Saved entries =

Start of Block

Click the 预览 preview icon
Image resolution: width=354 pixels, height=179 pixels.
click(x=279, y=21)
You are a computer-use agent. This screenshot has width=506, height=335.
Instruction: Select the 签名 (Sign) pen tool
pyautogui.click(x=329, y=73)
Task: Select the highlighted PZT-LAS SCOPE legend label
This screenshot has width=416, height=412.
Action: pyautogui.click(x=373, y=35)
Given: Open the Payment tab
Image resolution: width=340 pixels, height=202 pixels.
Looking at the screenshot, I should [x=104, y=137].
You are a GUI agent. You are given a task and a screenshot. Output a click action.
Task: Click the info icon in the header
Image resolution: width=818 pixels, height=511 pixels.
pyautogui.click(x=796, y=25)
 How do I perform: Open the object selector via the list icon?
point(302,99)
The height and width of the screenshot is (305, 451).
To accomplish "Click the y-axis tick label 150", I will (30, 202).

End of Block

REQUIRED WORK =
How many lines of the entries include the string "label"? Answer with a number and no other words.

SOLUTION FOR THIS EXERCISE =
2